In order to solve these problems, the triboelectrification of toner particles must be controlled and spheroidizing them is useful for this purpose. Various techniques have so far been proposed for producing spheroidized magnetic toner particles and they include the following:
(1) the surfaces of particles prepared by kneading, powdering and classifying steps are melted by hot air or other means using a spray dryer to obtain spheroidized particles (Unexamined Published Japanese Patent Application Nos. 56-52758 and 59-127662);
(2) the particles prepared by kneading, powdering and classifying steps are dispersed in a hot air stream and their surfaces are melted to obtain spheroidized particles (Unexamined Published Japanese Patent Application No. 58-134650);
(3) the particles prepared by kneading and coarse grinding are subjected to a fine grinding step while at the same time, the temperature of air flowing in is controlled to obtain spheroidized particles (Unexamined Published Japanese Patent Application No. 61-61627);
(4) granulation polymerization (Unexamined Published Japanese Patent Application No. 56-121048); and
(5) the particles prepared by kneading, powdering and classifying steps are effectively spheroidized by cyclic application of mechanical energy under impact force in a gas phase (Japanese Patent Application No. 62-68001).

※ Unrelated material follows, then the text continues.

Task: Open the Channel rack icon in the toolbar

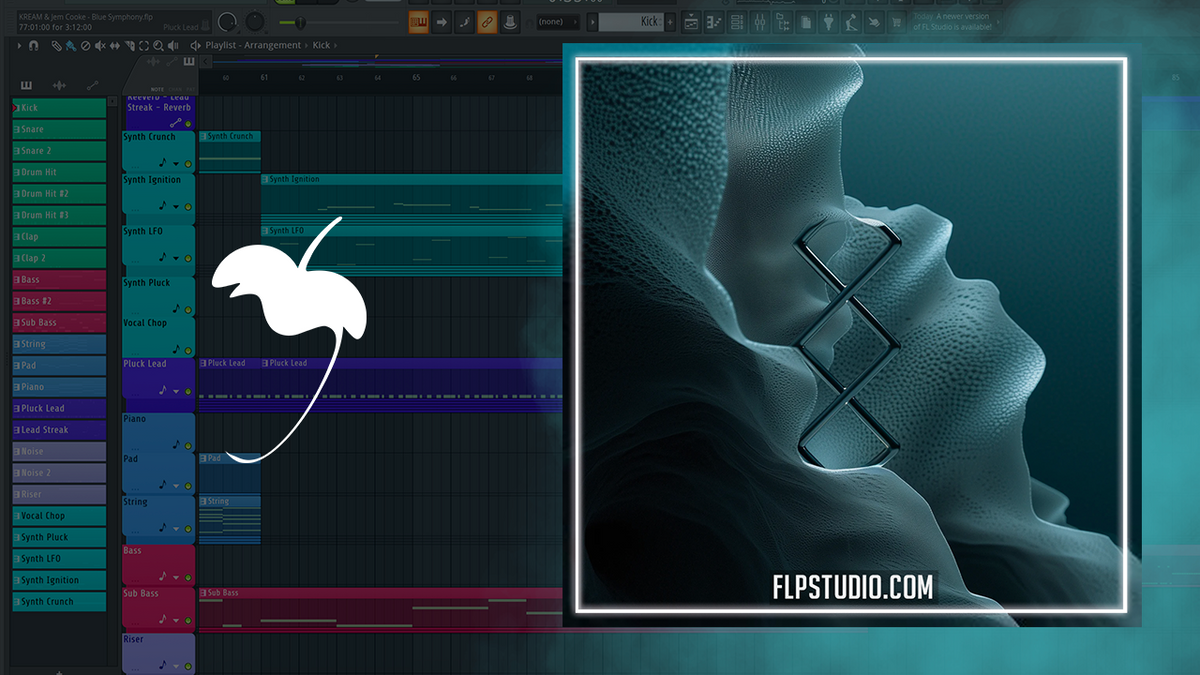Action: pos(737,21)
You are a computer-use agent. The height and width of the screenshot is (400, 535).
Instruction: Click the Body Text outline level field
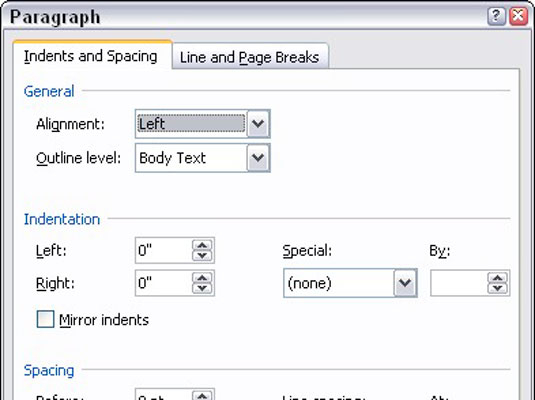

In the first three methods, heat cannot be applied uniformly to all of the particles to be spheroidized and the melted particles will have an irregular shape or surface state. Further, the heated particles have a tendency to fuse together and the proportion of coarse particles will increase. As a result, the spheroidized particles will not be uniform in shape and size and in order to bring the distribution of their size into a desired one, another step of classification is necessary. Thus, it has been difficult to produce magnetic toners in high yield by methods (1) to (3). If unclassified particles having a broad size distribution are immediately used as toner, not only insufficiency or unevenness will occur in the density of the black solid area but also the image area composed of characters will suffer jumps, blocking of shadows, fogging and other problems.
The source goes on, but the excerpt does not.